# [Work to do]
- a) Please list the communities that the letter names in its final sentence.
- b) Rewrite the stretch of the letter from "Speed is not" through "the mayor’s plan.", putting "districts" in place of "neighborhoods".

# [Reading passage]
* start *
Letters to The Editor, Week of May 2, 2019

Blaz, Byford: Speed freaks

To The Editor:

Re “Pols voice ‘concern’ on 14th St. traffic pilot plan” (news article, thevillager.com, April 26):

The notion that the Department of Transportation needs an 18-month pilot program to test the performance of its 14th St. bus proposal is ludicrous. D.O.T.’s goal is to prove that by eliminating 17 bus stops, buses will move faster. Of course, they will.

With every bus stop that is removed, there will be an average savings of several minutes. The mayor hopes this success will be a pattern for other bus routes, so we can “save people valuable time for the things that matter.”

The mayor’s unexpected anti-people attitude is backed by Andy Byford, president of the New York City Transit Authority, who attacks community groups for opposing the bus stops’ removal, saying this is an important step toward speeding up buses. He said he only wants to remove “just a few stops.”

Speed is not the main function of buses.

Both men are forgetting the unique role buses play in New York. First, they are needed in neighborhoods far from subways. Second, they serve a growing population of people who cannot negotiate steps to use the subways, including the elderly, disabled and many others who have nonvisible conditions, like heart problems. These people will also find it difficult to walk the extra blocks imposed by the mayor’s plan.

Buses will move faster when the Transit Authority modernizes — not when city officials forget who makes up the ridership.  For instance, when are we going to install contactless credit and debit cards to speed boarding? These are used successfully in London and other places. Passengers enter via front or back doors and simply tap their card against a “reader.” Voila! A time saver.

The tepid reaction of our local elected officials to the changes is very disappointing. Now, not in 18 months, is the time to assert their role as representatives of their communities: the Lower East side, Stuyvesant Town, Chelsea, Greenwich Village and others.
* end *
# [Information provided]
* start *
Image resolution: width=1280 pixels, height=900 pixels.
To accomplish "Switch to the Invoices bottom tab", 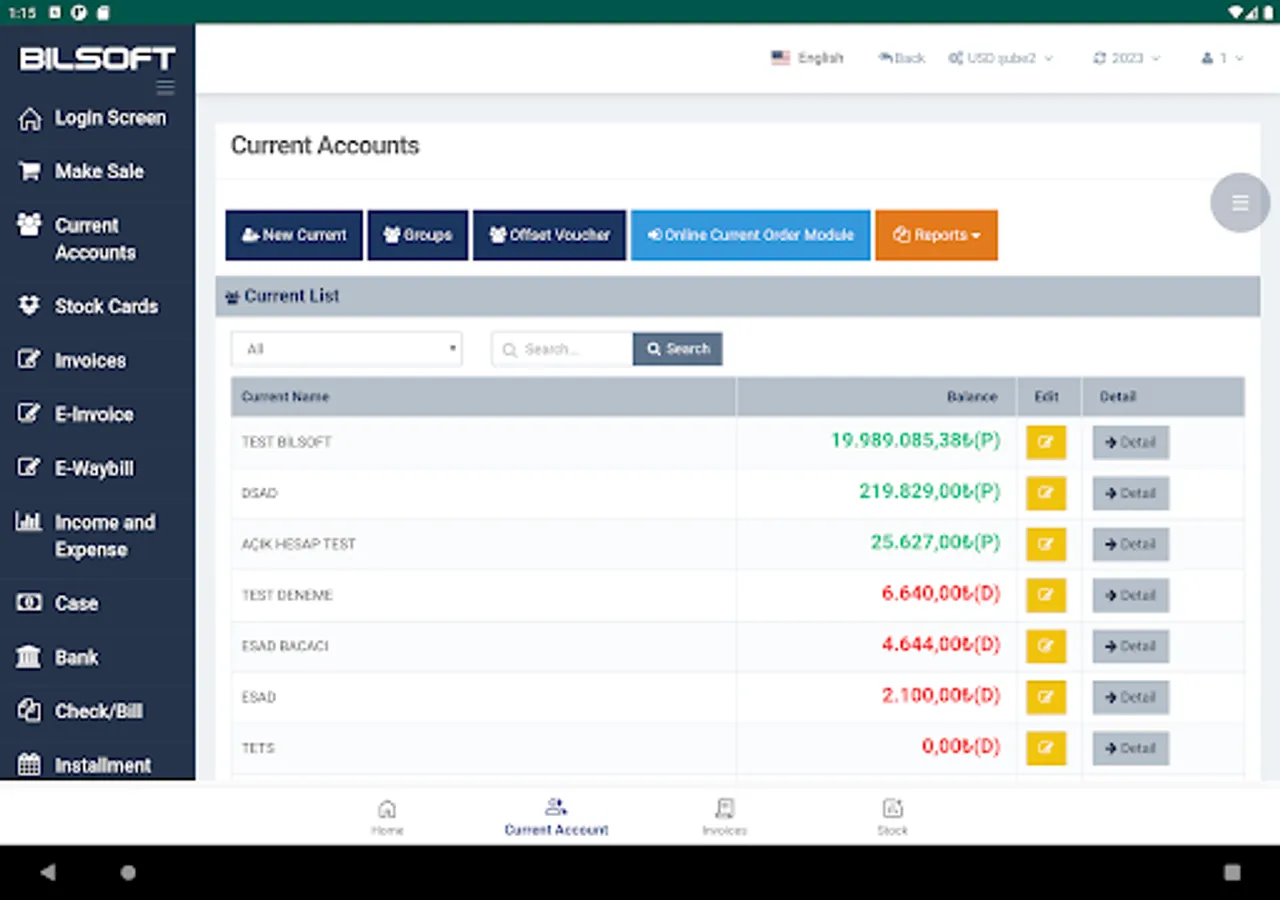I will tap(725, 815).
* end *
# [Solutions by task]
- a) Lower East side, Stuyvesant Town, Chelsea, Greenwich Village

- b)
Speed is not the main function of buses.

Both men are forgetting the unique role buses play in New York. First, they are needed in districts far from subways. Second, they serve a growing population of people who cannot negotiate steps to use the subways, including the elderly, disabled and many others who have nonvisible conditions, like heart problems. These people will also find it difficult to walk the extra blocks imposed by the mayor’s plan.